Iperammortamento 2026: investimenti beni strumentali

Dal 2026 torna una logica di agevolazione basata sulla **maggiorazione fiscale del costo di acquisizione** dei beni, in luogo del precedente meccanismo dei crediti d’imposta Transizione 4.0 e 5.0.
Il nuovo iperammortamento sostiene investimenti in beni strumentali tecnologicamente avanzati e, nei casi previsti, investimenti destinati all’autoproduzione di energia da fonti rinnovabili.
## Periodo agevolato
Secondo il MIMIT, la misura riguarda gli investimenti effettuati dal **1° gennaio 2026 al 30 settembre 2028**.
La maggiorazione opera esclusivamente ai fini fiscali, aumentando il costo rilevante per la determinazione delle quote di ammortamento e dei canoni di locazione finanziaria.
## Non basta acquistare il bene
L’agevolazione richiede una procedura specifica. Sono previste comunicazioni tramite la piattaforma GSE e la conformità degli investimenti deve essere supportata dalla documentazione richiesta, comprese perizia tecnica asseverata e certificazione contabile nei casi previsti.
## Prima di investire
L’incentivo fiscale non dovrebbe essere l’unico elemento della decisione.
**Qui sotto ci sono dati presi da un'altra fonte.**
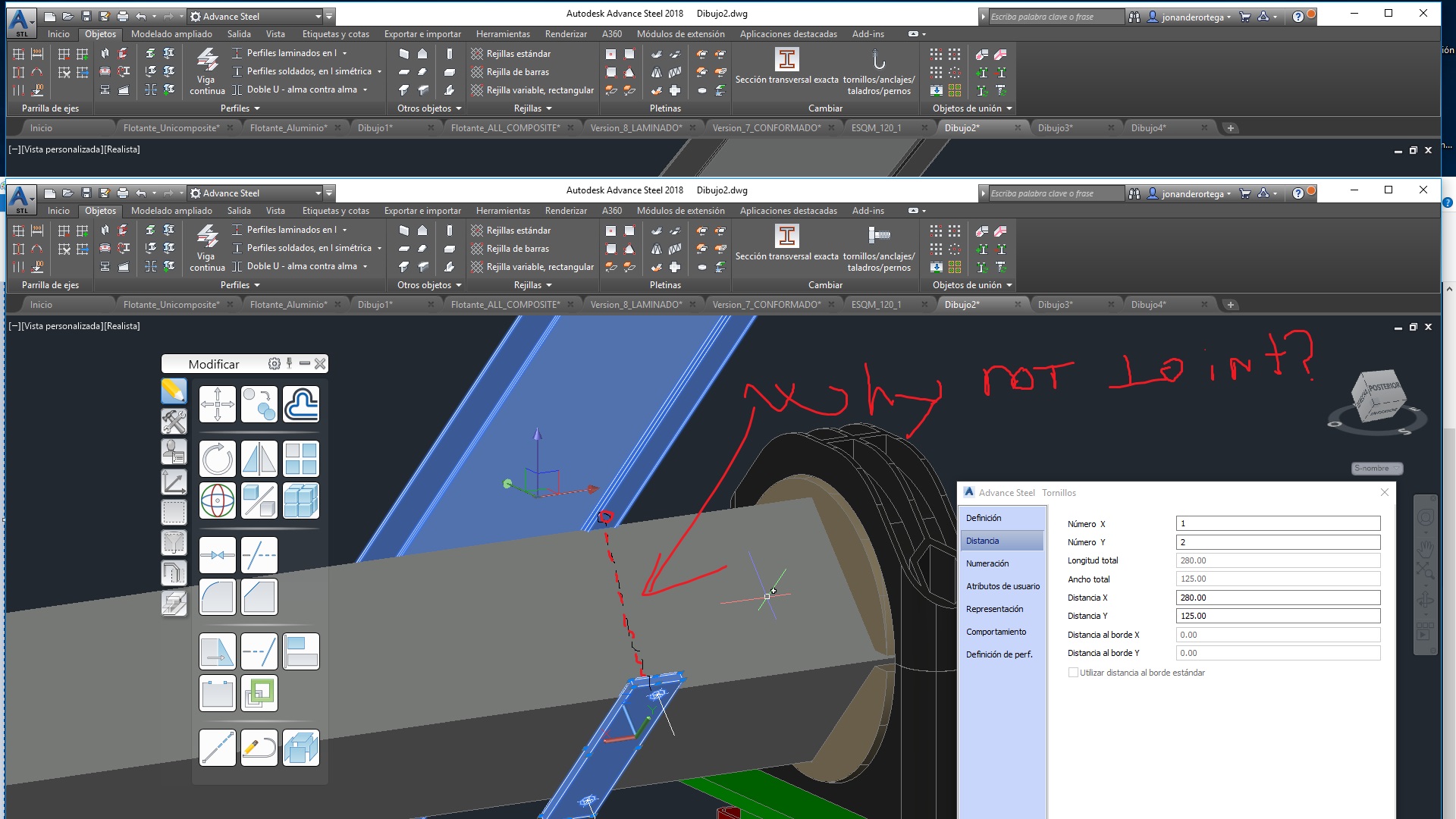Select the Mirror tool in Modificar palette
1456x819 pixels.
[259, 458]
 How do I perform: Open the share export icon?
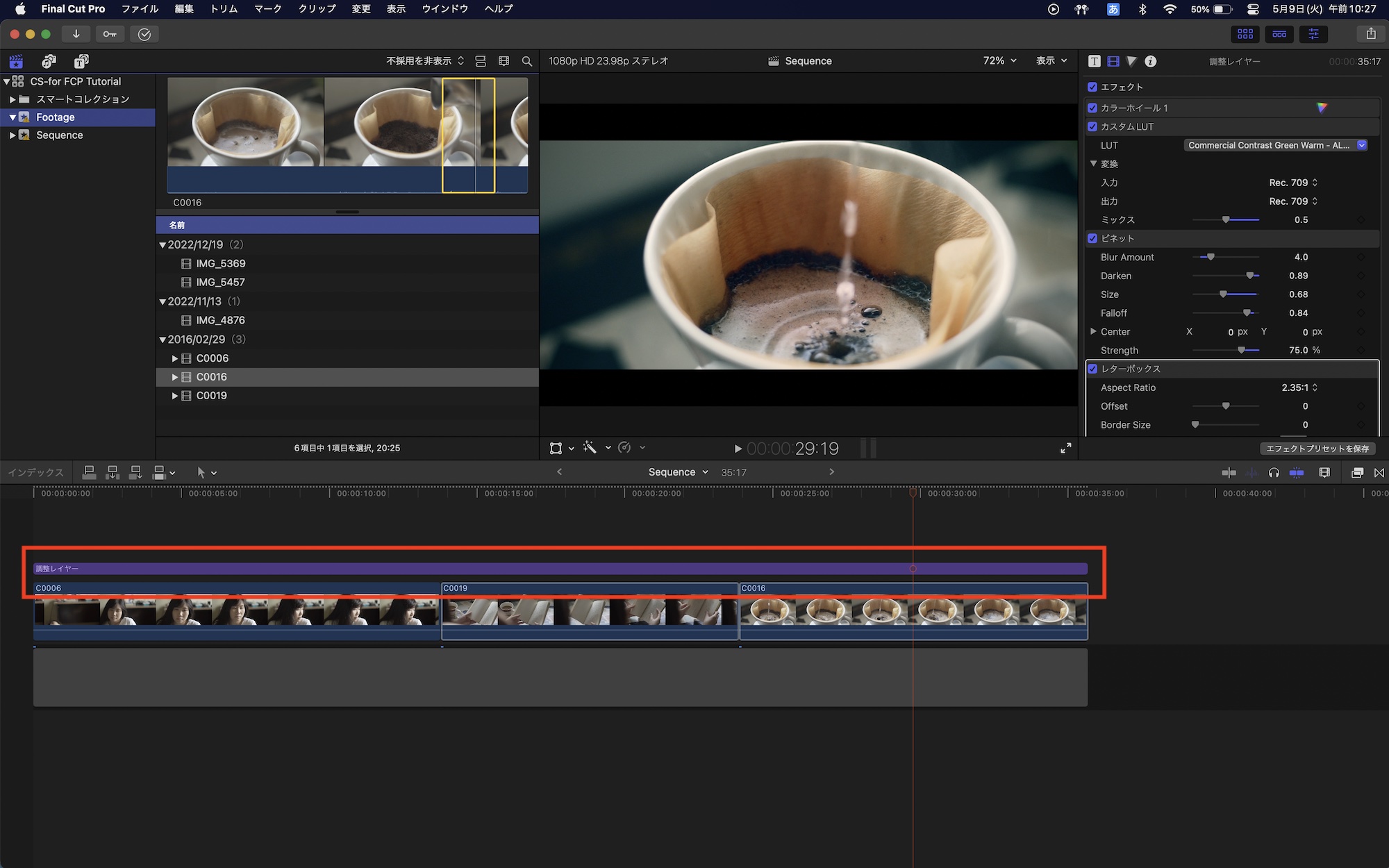pyautogui.click(x=1370, y=34)
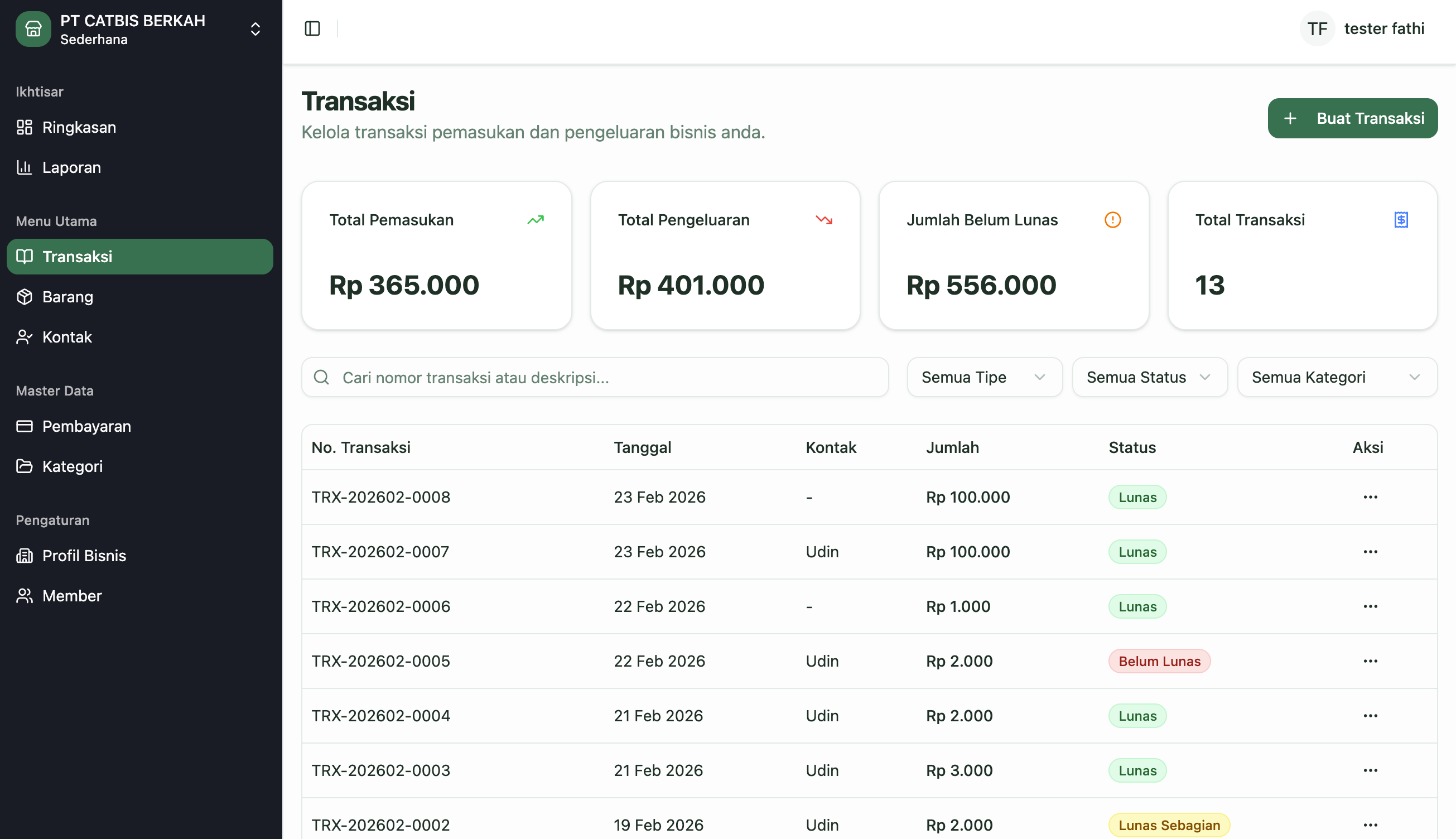This screenshot has width=1456, height=839.
Task: Open actions menu for TRX-202602-0005
Action: [1371, 661]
Prima dell’acquisto conviene verificare:
– effettiva utilità dell’investimento;
– fabbisogno finanziario e modalità di copertura;
– tempi di realizzazione;
– requisiti tecnici del bene;
– documentazione necessaria per l’agevolazione;
– effetto del maggior ammortamento sul piano economico e fiscale.
La valutazione più utile combina quindi incentivo, sostenibilità finanziaria e ritorno atteso dell’investimento.
**Fonti:** MIMIT; Legge 30 dicembre 2025, n. 199, art. 1, commi 427-436; decreto interministeriale 7 maggio 2026.